"Neighbours In Arms" | A mission to ensure a nuclear-free South Asia – and why it failed

Price:   699 |  30 Sep 2017 2:52 PM GMT  |  Vikas Datta

A mission to ensure a nuclear-free South Asia – and why it failed

Could the North Korean nuclear issue, which is giving the world an anxious time due to the presence of hotheads on either side, the invasion of Iraq and its toxic fallout, and above all, the arms race in the teeming but impoverished South Asian subcontinent have been averted if a crucial piece of US legislation had been implemented honestly?  

It is a tantalising “what if” scenario, especially for the prospect of a more peaceful South Asia, but it could have well worked, says the American lawmaker whose name became linked to an effective but short-lived effort towards this end – one which went on to make him revered in India, reviled in Pakistan and ended his political career.

“The US government had enough carrots and sticks to control the spread of nuclear weapons in the 1980s and the ‘90s... It is my contention that, if we had continued to apply the Pressler Amendment standards in the Indian subcontinent and elsewhere, the world would have been a much safer place, the Indian subcontinent would have been nuclear-free, and we would not have fought the Iraq war,” contends Senator Larry Pressler, author of the amendment that blocked US aid to Pakistan for five years in the early 1990s due to its clandestine nuclear efforts.

But, in his engaging memoir-cum-account of arms control/non-proliferation efforts-cum-analysis of the workings of the US government, he admits how much of a dim chance it was – given the challenging, deep-pocketed adversary he faced.

For working on all pistons to render his venture ineffective, or sidestep it, was a massive shadowy but most potent entity with a vested interest in ensuring conflict and tension so it could keep up its business of selling arms to one, or preferably, both parties.

It is this entity, the new military-industrial complex that Pressler terms the “Octopus”, and holds responsible for encouraging Pakistan to develop nuclear weapons.

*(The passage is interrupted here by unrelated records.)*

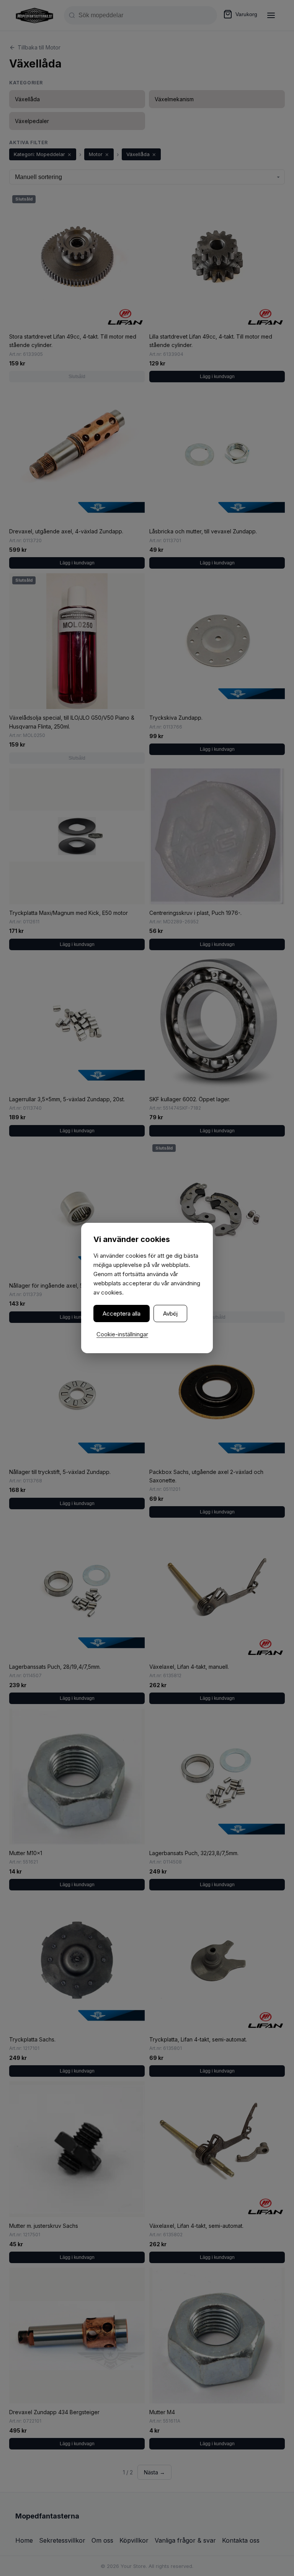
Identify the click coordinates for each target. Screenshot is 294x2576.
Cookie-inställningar (122, 1334)
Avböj (170, 1313)
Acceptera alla (121, 1313)
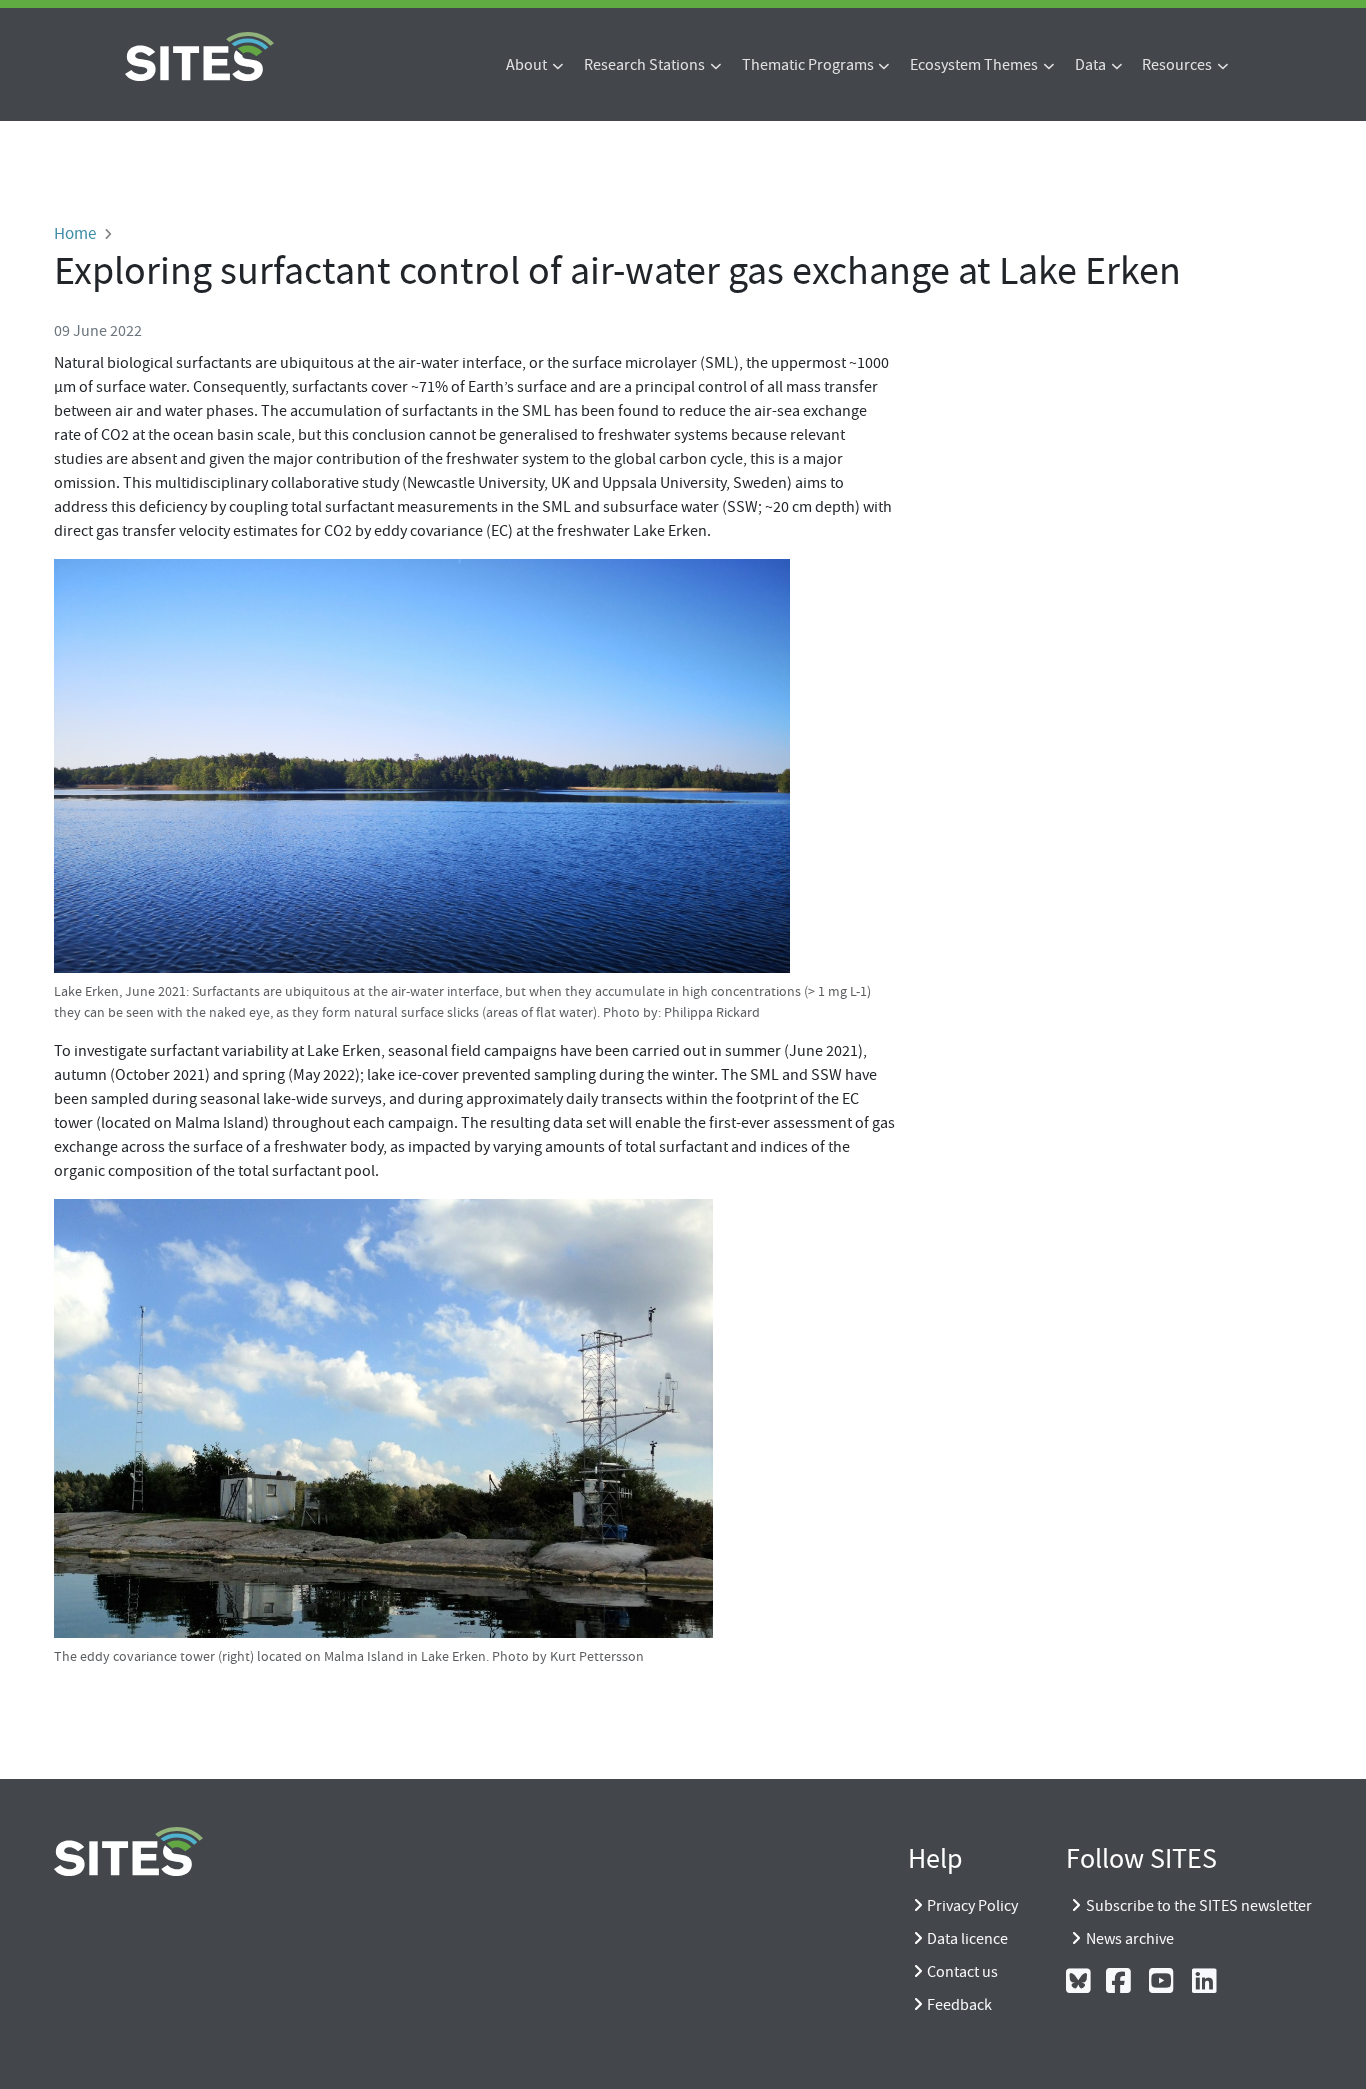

He also explains why succeeding US administrations – from Ronald Reagan to Barack Obama – have seemed fully oblivious of Pakistan’s duplicity and continued giving it military aid.

This entity’s activities also explain why the US and India, despite their landmark nuclear pact, have seen their relations only flourish in the military aspect, he says.

Identifying the “Octopus” as the present form of the “military-industrial complex” President Dwight D Eisenhower had warned against this in his farewell speech in 1959, Pressler seeks to explain how this multi-tentacled creature works in the “revolving door” reality of American politics and how it got its revenge on him in two elections nearly two decades apart.

While he tells in detail the story of his Amendment and its chequered history, how it was weakened and repealed, the “massive Octopus labyrinth that now controls the purse strings in Washington” and “the total control of lobbyists in Washington and, to some extent, in India”, he poses some pertinent questions about US relations with India and Pakistan.

Alongside, Pressler recounts his own singular story of rising from a humble background in South Dakota to become a Rhodes Scholar (where his contemporaries included, Indian economist Montek Singh Ahluwalia and Pakistan politician and acting President Wasim Sajjad), and leaving Oxford’s cloisters to serve in the Vietnam War and finally his entry into politics – the first Vietnam vet to become a Senator.

From his political career, he provides some some unique insights into US’ non-proliferation efforts, both legislative executive, from Reagan to Bill Clinton, who not only wiped out the Pressler Amendment – and was rewarded with the 1998 N-tests – but also reneged on other promises.

And Pressler, who includes some evocative accounts of visits to a supportive India and hostile Pakistan (where his hosts ensured a remarkable episode to show his Amendment’s effects), makes his inclination towards the former clear.

Dwelling on the course of the US-India relationship over the last three decades, he gives his predictions for their nuclear pact’s future, and recommendations for a new “super US-India” alliance on the lines it has with Britain and Israel. 

All this goes on to make this work not only the recollection of a promising venture scuttled and its reverberations, but also a roadmap for a more peaceable future – with the persisting challenges well marked out.